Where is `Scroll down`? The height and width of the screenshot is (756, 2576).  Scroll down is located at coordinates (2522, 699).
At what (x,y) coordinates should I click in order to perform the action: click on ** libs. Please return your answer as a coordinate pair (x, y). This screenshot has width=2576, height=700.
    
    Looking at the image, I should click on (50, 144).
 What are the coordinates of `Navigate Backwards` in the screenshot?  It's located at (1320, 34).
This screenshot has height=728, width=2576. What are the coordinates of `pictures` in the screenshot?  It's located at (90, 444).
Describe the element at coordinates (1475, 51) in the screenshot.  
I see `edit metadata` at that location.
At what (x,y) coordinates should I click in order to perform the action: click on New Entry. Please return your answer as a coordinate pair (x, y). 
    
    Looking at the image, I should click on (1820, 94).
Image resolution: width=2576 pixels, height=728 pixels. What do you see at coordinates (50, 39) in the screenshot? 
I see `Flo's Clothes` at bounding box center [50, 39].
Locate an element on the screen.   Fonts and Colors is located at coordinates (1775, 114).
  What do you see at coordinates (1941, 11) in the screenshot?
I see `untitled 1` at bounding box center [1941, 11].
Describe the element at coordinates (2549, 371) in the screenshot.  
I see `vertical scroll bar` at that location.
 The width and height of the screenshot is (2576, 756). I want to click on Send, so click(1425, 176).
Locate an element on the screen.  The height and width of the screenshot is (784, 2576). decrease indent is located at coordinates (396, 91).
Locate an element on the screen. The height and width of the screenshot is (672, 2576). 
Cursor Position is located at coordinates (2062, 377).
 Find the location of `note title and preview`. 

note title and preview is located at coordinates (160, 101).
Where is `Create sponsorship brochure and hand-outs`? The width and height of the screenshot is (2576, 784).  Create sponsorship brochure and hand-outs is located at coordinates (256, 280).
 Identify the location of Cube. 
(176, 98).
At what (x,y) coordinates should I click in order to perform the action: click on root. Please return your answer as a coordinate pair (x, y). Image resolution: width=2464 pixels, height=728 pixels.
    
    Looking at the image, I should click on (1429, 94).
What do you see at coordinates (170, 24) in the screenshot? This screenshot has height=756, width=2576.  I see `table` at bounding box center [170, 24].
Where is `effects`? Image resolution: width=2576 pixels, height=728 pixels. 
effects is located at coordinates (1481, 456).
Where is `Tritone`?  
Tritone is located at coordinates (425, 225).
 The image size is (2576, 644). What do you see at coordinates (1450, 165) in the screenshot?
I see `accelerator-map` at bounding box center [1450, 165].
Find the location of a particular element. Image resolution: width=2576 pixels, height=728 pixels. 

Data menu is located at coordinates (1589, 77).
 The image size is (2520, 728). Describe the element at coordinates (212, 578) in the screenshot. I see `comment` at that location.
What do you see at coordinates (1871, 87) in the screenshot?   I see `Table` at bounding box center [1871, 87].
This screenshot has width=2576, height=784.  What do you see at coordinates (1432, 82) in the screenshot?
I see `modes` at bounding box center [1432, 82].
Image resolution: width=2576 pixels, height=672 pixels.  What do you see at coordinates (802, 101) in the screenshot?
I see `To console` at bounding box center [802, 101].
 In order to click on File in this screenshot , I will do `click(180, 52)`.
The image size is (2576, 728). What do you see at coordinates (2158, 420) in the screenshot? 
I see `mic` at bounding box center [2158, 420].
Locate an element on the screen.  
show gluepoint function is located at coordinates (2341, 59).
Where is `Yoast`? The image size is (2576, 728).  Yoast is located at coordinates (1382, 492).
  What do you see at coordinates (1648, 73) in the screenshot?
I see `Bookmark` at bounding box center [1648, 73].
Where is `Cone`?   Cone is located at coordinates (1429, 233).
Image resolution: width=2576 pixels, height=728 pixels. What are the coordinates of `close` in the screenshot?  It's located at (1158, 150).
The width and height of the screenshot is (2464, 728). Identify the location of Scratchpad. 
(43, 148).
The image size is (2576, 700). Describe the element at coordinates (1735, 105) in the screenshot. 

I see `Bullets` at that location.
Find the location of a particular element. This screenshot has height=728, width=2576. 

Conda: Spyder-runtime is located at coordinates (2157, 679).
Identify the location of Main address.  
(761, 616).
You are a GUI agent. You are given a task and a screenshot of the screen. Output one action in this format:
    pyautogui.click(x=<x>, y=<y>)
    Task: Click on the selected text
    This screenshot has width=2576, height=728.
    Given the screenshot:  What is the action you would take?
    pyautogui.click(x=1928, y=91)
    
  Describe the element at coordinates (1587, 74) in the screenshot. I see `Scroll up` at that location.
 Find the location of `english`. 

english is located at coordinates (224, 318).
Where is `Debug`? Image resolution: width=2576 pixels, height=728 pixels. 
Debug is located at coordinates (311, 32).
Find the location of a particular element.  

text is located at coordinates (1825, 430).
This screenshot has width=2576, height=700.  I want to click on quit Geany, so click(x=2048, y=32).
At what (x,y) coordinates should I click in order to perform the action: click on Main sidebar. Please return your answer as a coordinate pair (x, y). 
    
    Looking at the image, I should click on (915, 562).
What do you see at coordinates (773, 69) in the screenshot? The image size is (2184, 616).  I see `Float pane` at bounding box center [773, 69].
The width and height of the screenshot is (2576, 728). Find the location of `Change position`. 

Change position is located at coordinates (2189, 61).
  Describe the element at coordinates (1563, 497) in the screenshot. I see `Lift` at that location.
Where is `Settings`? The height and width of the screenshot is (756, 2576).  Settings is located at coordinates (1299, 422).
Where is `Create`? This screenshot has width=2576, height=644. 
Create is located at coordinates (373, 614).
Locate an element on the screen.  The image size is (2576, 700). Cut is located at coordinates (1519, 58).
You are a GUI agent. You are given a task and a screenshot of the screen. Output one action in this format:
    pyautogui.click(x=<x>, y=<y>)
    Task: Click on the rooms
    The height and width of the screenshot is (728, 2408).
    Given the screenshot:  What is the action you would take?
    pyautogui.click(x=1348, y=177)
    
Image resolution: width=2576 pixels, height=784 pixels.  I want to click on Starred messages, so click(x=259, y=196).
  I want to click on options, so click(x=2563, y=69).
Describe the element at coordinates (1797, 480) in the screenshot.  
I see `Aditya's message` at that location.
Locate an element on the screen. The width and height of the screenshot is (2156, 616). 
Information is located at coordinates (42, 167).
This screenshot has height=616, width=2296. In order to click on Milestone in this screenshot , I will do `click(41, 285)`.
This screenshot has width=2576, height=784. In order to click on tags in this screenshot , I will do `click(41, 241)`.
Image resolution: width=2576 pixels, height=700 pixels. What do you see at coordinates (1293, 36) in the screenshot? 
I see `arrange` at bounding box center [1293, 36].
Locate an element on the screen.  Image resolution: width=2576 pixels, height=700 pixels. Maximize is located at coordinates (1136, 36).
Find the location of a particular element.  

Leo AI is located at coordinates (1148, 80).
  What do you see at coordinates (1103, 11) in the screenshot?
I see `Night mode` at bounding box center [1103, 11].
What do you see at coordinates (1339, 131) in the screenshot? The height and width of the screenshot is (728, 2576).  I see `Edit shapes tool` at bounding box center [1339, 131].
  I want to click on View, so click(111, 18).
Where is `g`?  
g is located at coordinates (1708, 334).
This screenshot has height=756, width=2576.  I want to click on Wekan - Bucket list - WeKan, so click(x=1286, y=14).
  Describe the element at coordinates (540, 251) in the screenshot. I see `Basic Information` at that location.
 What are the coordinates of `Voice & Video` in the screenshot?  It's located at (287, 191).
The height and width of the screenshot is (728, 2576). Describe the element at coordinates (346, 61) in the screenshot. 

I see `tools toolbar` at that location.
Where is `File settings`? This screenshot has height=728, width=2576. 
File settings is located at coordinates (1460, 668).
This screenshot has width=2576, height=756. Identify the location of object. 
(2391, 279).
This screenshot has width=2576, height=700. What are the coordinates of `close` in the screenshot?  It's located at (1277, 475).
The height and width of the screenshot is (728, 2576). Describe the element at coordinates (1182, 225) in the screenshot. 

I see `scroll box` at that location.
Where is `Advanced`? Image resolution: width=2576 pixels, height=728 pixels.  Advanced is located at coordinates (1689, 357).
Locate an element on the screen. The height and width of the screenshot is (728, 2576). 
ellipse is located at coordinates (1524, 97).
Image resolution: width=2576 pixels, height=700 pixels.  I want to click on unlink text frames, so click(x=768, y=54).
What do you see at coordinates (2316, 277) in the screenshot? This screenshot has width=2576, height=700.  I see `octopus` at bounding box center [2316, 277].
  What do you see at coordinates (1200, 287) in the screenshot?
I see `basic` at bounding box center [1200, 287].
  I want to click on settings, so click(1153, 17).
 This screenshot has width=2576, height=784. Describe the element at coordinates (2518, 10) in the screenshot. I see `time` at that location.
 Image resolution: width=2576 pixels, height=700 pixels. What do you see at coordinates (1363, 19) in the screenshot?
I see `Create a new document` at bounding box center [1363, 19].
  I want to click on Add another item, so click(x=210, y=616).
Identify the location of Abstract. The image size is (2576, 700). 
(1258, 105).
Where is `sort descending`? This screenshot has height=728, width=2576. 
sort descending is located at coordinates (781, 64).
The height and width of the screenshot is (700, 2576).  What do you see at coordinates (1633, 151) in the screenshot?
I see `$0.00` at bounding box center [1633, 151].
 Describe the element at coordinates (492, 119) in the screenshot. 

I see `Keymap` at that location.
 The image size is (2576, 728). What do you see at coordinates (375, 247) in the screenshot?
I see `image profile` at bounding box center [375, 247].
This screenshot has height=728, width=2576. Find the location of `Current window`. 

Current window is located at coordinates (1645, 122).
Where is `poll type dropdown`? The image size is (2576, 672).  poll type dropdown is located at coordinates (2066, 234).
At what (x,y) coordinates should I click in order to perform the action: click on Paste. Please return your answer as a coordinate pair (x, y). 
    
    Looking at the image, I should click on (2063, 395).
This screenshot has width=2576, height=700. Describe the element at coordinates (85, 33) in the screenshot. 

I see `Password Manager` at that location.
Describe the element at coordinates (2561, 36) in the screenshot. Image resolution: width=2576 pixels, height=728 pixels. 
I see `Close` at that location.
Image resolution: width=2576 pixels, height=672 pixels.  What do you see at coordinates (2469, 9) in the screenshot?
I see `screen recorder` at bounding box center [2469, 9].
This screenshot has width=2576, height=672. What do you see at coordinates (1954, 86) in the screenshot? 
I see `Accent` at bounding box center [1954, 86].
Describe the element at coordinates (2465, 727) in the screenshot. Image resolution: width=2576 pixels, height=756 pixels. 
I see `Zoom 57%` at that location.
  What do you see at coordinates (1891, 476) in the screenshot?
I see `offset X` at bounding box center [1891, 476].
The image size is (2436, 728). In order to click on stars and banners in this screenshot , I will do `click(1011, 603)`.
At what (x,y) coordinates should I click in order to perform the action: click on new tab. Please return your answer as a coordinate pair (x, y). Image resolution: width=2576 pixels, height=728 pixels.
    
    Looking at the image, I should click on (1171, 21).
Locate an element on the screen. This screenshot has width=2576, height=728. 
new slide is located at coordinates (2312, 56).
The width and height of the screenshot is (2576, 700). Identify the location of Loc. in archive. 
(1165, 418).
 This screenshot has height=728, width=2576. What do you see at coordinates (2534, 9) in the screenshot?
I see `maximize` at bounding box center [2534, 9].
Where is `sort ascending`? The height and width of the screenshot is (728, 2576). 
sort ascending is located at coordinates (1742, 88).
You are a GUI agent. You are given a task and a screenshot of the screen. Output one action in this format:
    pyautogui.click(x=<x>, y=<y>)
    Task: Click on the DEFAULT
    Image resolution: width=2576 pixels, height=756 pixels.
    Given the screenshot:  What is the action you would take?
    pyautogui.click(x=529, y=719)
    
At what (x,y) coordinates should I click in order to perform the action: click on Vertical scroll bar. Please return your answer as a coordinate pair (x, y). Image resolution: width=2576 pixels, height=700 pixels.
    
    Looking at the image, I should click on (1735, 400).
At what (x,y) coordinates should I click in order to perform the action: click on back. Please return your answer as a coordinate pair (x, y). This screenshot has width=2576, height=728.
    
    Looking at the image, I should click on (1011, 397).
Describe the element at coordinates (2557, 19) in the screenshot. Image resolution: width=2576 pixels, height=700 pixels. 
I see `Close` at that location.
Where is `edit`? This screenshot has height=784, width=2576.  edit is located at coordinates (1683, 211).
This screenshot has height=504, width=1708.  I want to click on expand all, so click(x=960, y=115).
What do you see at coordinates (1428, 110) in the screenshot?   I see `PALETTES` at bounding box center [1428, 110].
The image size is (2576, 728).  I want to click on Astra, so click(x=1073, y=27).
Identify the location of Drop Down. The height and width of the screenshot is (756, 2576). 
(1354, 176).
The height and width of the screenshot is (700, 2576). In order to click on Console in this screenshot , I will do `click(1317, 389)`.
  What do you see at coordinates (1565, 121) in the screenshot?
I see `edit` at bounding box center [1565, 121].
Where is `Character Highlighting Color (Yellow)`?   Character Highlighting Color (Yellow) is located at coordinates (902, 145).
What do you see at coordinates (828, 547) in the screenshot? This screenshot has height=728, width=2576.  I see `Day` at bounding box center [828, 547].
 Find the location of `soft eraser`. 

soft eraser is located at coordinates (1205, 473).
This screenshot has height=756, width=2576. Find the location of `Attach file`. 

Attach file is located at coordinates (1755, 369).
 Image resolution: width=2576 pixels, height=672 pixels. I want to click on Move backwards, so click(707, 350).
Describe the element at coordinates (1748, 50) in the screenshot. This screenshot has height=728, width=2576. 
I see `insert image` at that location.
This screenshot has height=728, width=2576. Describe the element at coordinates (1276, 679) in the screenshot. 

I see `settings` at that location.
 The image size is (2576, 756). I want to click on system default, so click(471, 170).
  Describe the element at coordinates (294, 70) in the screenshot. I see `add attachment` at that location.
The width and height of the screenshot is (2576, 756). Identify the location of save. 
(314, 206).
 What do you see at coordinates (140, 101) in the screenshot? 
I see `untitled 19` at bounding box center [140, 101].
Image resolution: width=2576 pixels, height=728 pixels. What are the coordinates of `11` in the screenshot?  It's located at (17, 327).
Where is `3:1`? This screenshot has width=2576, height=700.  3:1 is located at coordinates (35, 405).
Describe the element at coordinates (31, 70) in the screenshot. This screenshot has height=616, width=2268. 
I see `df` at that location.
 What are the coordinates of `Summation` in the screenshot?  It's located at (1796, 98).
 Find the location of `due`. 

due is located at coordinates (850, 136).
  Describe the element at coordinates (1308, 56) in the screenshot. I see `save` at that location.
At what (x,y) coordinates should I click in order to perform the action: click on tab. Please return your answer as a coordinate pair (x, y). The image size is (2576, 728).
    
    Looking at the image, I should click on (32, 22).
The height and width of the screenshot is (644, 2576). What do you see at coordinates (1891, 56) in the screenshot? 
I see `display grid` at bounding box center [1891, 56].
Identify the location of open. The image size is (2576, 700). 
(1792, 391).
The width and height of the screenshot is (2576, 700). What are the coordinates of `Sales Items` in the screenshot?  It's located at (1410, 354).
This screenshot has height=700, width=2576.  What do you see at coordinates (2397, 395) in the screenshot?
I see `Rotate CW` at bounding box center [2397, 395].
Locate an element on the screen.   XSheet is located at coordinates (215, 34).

────────────────────

WHAT THE TASK REQUIRES:
Locate every line in the items above that contains the string "return" and copy each of those lines in full. Letter case counts when matching.

WRITTEN ANSWER:
At what (x,y) coordinates should I click in order to perform the action: click on ** libs. Please return your answer as a coordinate pair (x, y). This screenshot has width=2576, height=700.
At what (x,y) coordinates should I click in order to perform the action: click on New Entry. Please return your answer as a coordinate pair (x, y). 
At what (x,y) coordinates should I click in order to perform the action: click on root. Please return your answer as a coordinate pair (x, y). Image resolution: width=2464 pixels, height=728 pixels.
At what (x,y) coordinates should I click in order to perform the action: click on Main sidebar. Please return your answer as a coordinate pair (x, y). 
At what (x,y) coordinates should I click in order to perform the action: click on Paste. Please return your answer as a coordinate pair (x, y). 
At what (x,y) coordinates should I click in order to perform the action: click on new tab. Please return your answer as a coordinate pair (x, y). Image resolution: width=2576 pixels, height=728 pixels.
At what (x,y) coordinates should I click in order to perform the action: click on Vertical scroll bar. Please return your answer as a coordinate pair (x, y). Image resolution: width=2576 pixels, height=700 pixels.
At what (x,y) coordinates should I click in order to perform the action: click on back. Please return your answer as a coordinate pair (x, y). This screenshot has width=2576, height=728.
At what (x,y) coordinates should I click in order to perform the action: click on tab. Please return your answer as a coordinate pair (x, y). The image size is (2576, 728).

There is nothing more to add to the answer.